Português vai liderar Grupo de Diálogo Civil da Comissão Europeia sobre Florestas e Cortiça

Português vai liderar Grupo de Diálogo Civil da Comissão Europeia sobre Florestas e Cortiça

António Paula Soares foi eleito presidente do Grupo de Diálogo Civil da Comissão Europeia sobre Floresta e Cortiça.

António Paula Soares, membro da direção da Confederação Europeia dos Proprietários Florestais (CEPF), da direção da Confederação dos Agricultores de Portugal (CAP) e Presidente da Associação Nacional dos Proprietários Rurais (ANPC), foi eleito no passado dia 8 de novembro Presidente do Grupo de Diálogo Civil (GDC) da Comissão Europeia sobre Floresta e Cortiça.

O GDC da Comissão Europeia sobre Floresta & Cortiça é de grande importância para garantir um forte diálogo entre as várias organizações da UE envolvidas no setor e a Comissão Europeia. Para garantir que as florestas da UE possam oferecer os múltiplos benefícios esperados da sociedade, é necessária uma abordagem coerente entre as políticas da UE relacionadas com as florestas. Nesse contexto, a plataforma GDC tem um papel essencial a desempenhar para permitir a participação de todas as partes relevantes e contribuir para o enquadramento e desenvolvimento dessas políticas. Kelsey Perlman, em representação do European Environmental Bureau(EEB), e Mårten Larsson, em representação da Confederation of European Paper Industries (CEPI), foram ambos eleitos vice-presidentes para o presente mandato.

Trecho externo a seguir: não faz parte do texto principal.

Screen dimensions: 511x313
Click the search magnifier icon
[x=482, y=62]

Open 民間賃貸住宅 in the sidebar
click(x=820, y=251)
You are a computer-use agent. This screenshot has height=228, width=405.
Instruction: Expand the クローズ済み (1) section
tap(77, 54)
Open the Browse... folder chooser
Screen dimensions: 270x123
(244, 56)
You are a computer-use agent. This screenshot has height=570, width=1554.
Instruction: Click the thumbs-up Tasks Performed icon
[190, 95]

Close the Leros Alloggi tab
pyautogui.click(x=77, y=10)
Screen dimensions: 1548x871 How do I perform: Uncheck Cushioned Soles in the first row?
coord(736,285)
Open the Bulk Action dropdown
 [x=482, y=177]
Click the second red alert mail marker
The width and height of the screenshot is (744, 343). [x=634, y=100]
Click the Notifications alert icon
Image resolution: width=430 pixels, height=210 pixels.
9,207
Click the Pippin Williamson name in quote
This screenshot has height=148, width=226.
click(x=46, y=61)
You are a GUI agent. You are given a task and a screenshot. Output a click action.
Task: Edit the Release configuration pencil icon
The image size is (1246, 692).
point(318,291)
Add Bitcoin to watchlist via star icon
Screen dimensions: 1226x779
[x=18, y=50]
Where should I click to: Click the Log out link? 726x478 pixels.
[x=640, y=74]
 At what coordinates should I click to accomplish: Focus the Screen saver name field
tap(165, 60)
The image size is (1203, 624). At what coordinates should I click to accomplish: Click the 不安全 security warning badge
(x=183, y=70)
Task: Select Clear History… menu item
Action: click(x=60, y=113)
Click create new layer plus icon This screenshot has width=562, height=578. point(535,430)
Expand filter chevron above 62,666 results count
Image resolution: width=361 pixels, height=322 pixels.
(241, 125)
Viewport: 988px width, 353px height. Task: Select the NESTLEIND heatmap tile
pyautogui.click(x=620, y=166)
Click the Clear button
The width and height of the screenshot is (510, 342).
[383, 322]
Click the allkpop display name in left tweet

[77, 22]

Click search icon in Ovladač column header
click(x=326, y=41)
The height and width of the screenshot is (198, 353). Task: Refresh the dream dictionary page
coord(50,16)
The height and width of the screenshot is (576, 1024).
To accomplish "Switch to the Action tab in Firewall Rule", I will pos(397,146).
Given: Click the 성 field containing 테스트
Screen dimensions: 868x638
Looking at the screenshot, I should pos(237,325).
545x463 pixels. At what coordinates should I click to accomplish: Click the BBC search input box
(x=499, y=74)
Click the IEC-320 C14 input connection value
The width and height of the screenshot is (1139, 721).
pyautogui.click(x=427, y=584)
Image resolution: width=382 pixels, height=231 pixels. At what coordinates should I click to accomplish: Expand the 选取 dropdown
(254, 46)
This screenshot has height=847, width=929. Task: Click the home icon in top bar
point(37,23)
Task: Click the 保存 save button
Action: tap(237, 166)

Após o anúncio desta eleição, que teve lugar no passado dia 8, António Paula Soares, que tem uma longa e comprovada experiência no setor florestal – incluindo projetos relacionados com a conservação da biodiversidade e bio economia – declarou: “É com grande honra e responsabilidade que início o meu cargo como Chairman do Grupo de Diálogo Civil ‘Floresta e Cortiça’ da Comissão Europeia. As florestas da UE estão cada vez mais sujeitas a uma crescente expectativa por parte de toda a sociedade, sendo o papel das mesmas crucial para alcançar os objetivos atuais e futuros da UE, graças aos seus benefícios económicos, ambientais e sociais. Neste contexto, e à beira de um futuro ‘Green Deal’ Europeu, é essencial que trabalhemos entre todos os diferentes atores da sociedade civil sob a tutela do GDC sobre Florestas e Cortiça, de modo a contribuir para o desenvolvimento de políticas da UE que digam respeito ao setor florestal, e para garantir a consistência entre essas políticas e a aplicabilidade das mesmas”.